* [Problema proposto]: Filtre os itens abaixo e copie cada linha em que aparece a palavra "line".

* [Material de entrada]:
---------------

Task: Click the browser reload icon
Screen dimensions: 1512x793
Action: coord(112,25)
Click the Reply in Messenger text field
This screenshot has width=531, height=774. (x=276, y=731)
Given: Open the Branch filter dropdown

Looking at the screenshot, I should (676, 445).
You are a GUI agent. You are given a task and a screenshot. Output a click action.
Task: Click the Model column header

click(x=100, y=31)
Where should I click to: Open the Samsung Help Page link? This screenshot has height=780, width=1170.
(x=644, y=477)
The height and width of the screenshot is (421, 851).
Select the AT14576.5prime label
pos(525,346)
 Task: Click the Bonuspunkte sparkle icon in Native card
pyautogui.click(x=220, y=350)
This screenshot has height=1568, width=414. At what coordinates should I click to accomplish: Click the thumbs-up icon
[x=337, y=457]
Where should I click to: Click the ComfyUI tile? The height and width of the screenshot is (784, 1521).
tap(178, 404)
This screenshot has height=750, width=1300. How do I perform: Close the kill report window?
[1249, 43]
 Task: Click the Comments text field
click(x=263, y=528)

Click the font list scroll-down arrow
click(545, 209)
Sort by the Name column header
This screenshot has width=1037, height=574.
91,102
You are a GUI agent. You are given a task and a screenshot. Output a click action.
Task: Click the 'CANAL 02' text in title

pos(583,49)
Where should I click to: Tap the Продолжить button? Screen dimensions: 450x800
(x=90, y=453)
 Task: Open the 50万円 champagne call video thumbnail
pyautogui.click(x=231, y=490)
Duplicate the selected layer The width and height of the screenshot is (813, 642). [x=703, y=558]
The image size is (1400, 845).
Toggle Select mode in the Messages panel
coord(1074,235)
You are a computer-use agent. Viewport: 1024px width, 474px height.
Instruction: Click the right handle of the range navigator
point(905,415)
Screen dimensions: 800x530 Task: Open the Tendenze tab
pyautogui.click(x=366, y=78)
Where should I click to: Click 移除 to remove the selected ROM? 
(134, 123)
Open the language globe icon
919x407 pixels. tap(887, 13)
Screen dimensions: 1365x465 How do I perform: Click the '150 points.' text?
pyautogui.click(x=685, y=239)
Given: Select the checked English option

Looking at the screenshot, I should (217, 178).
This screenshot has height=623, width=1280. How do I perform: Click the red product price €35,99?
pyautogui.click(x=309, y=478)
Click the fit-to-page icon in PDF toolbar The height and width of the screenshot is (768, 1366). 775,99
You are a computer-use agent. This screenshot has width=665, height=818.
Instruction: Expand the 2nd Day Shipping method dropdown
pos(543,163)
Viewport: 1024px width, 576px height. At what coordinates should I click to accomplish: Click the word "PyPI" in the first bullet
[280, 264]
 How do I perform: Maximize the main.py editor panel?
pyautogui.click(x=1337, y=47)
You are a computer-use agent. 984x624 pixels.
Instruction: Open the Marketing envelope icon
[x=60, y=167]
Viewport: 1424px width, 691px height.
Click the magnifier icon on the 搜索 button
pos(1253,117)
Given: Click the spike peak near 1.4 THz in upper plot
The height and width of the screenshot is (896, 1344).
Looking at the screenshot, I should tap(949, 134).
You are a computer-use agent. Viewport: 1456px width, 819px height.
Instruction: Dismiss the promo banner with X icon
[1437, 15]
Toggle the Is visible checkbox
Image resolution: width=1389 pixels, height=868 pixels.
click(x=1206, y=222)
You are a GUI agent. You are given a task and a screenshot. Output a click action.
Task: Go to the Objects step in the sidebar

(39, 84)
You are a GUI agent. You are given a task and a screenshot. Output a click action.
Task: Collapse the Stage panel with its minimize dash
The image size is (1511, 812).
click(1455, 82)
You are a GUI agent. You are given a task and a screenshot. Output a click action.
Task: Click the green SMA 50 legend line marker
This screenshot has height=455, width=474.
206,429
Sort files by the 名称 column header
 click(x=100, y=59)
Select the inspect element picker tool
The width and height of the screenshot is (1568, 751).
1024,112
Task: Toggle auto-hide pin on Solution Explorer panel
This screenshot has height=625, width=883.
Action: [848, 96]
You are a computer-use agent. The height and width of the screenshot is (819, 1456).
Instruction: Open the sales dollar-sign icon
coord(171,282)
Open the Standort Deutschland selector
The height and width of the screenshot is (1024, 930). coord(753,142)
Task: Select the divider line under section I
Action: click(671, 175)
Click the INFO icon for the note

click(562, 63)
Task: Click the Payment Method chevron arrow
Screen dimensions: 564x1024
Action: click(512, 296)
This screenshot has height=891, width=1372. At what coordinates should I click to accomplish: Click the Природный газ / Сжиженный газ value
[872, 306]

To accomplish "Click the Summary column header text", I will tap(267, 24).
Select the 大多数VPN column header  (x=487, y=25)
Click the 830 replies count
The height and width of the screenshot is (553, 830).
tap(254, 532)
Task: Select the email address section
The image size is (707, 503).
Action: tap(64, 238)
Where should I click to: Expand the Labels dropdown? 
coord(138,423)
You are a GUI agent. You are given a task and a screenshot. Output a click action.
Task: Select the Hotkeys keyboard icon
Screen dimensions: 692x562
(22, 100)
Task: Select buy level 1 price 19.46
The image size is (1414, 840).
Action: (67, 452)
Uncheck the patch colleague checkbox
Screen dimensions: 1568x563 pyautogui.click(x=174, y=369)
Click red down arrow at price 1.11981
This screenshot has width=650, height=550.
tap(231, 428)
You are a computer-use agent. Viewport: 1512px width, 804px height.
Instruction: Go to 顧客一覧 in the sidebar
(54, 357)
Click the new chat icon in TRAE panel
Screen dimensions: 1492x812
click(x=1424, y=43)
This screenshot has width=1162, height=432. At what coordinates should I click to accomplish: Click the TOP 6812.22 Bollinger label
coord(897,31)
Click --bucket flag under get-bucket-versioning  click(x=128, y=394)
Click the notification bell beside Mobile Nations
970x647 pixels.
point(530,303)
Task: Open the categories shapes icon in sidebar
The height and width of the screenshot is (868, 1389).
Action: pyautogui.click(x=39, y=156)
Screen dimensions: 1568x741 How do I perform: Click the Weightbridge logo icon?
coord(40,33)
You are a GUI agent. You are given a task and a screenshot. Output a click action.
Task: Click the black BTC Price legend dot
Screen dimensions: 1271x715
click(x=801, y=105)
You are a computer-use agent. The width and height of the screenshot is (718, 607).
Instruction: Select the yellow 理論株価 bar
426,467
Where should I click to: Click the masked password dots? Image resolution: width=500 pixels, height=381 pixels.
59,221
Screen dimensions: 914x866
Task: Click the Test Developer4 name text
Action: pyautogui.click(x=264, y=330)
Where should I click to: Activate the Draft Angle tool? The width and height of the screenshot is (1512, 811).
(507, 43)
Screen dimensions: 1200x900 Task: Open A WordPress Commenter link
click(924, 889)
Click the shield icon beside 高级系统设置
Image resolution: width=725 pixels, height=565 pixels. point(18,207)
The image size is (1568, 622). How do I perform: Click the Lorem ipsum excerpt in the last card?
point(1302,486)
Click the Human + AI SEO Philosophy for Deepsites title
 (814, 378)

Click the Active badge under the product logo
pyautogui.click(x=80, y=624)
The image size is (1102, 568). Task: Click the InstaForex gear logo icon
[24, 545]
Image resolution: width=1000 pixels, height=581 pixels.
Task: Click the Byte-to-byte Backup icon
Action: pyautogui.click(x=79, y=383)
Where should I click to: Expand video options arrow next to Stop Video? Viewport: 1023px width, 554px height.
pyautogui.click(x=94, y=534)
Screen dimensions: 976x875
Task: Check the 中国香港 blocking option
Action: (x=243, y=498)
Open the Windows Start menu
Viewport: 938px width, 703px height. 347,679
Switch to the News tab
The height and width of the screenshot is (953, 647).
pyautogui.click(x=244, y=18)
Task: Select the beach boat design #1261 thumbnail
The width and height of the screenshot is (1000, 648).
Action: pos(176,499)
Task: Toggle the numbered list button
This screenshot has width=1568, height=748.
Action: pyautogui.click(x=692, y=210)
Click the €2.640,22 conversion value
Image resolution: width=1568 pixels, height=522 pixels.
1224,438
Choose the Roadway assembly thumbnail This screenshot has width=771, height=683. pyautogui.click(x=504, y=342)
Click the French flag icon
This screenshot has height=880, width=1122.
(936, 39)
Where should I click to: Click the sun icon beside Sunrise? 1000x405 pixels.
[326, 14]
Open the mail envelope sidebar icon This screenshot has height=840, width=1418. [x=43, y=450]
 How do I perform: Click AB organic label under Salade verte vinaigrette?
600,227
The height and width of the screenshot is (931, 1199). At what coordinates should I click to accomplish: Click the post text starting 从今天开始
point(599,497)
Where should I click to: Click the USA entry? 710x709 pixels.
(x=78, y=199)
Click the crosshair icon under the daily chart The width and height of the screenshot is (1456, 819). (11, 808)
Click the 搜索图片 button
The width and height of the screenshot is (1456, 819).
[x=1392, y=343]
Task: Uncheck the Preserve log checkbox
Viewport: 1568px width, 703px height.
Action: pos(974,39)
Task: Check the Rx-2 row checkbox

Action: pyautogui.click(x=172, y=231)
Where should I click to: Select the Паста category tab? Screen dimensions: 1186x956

---------------

* [Resposta completa]:
Task: Click the green SMA 50 legend line marker
Task: Select the divider line under section I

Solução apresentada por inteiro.